(Stored data)

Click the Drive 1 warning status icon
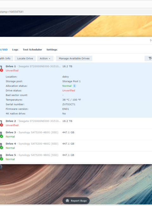The width and height of the screenshot is (152, 206). pyautogui.click(x=2, y=70)
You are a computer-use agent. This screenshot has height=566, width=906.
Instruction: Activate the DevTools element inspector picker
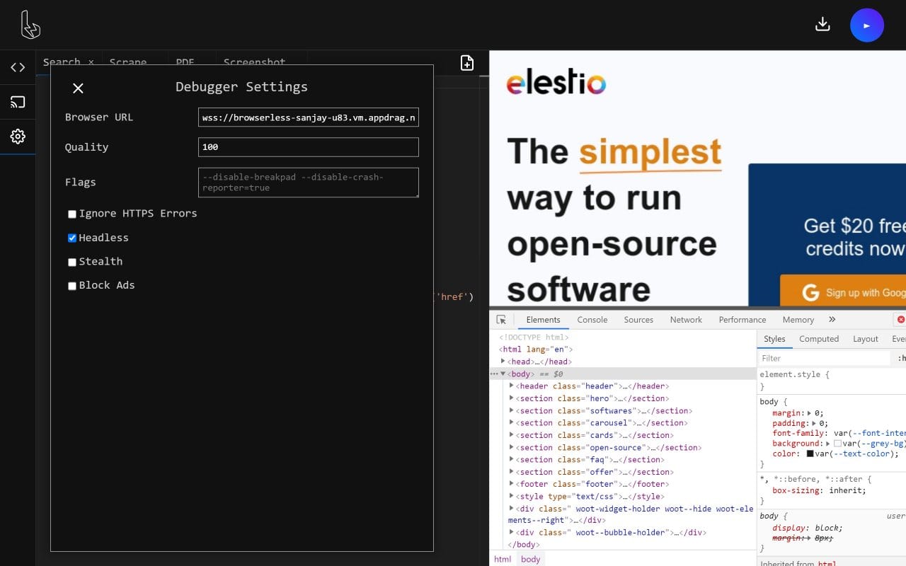(x=503, y=319)
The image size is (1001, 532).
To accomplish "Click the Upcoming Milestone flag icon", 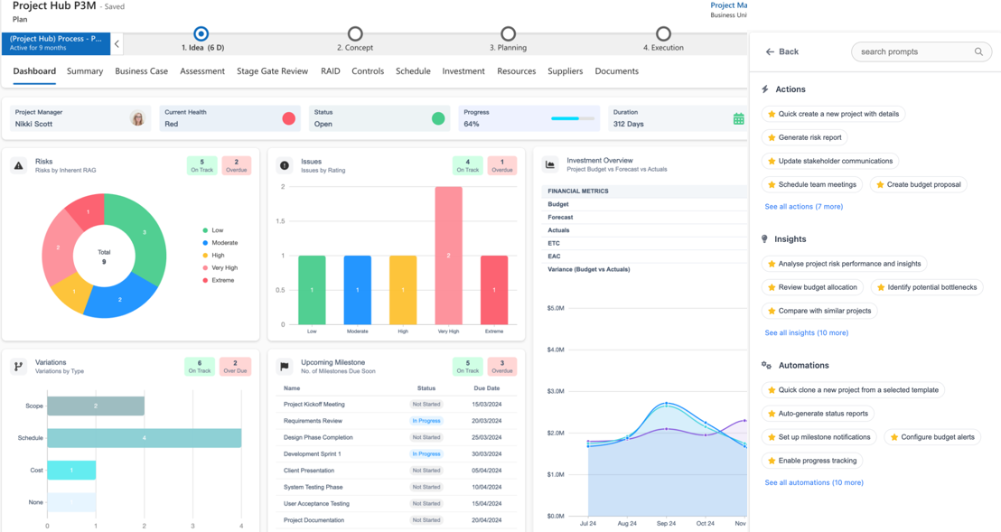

# Task prompt
Transcribe every entry exactly, omitting pictures.

# Written solution
Click the Drive 1 warning status icon
The width and height of the screenshot is (152, 206). pyautogui.click(x=2, y=70)
You are a computer-use agent. This screenshot has height=566, width=906.
Instruction: Activate the DevTools element inspector picker
(x=503, y=319)
The image size is (1001, 532).
To accomplish "Click the Upcoming Milestone flag icon", 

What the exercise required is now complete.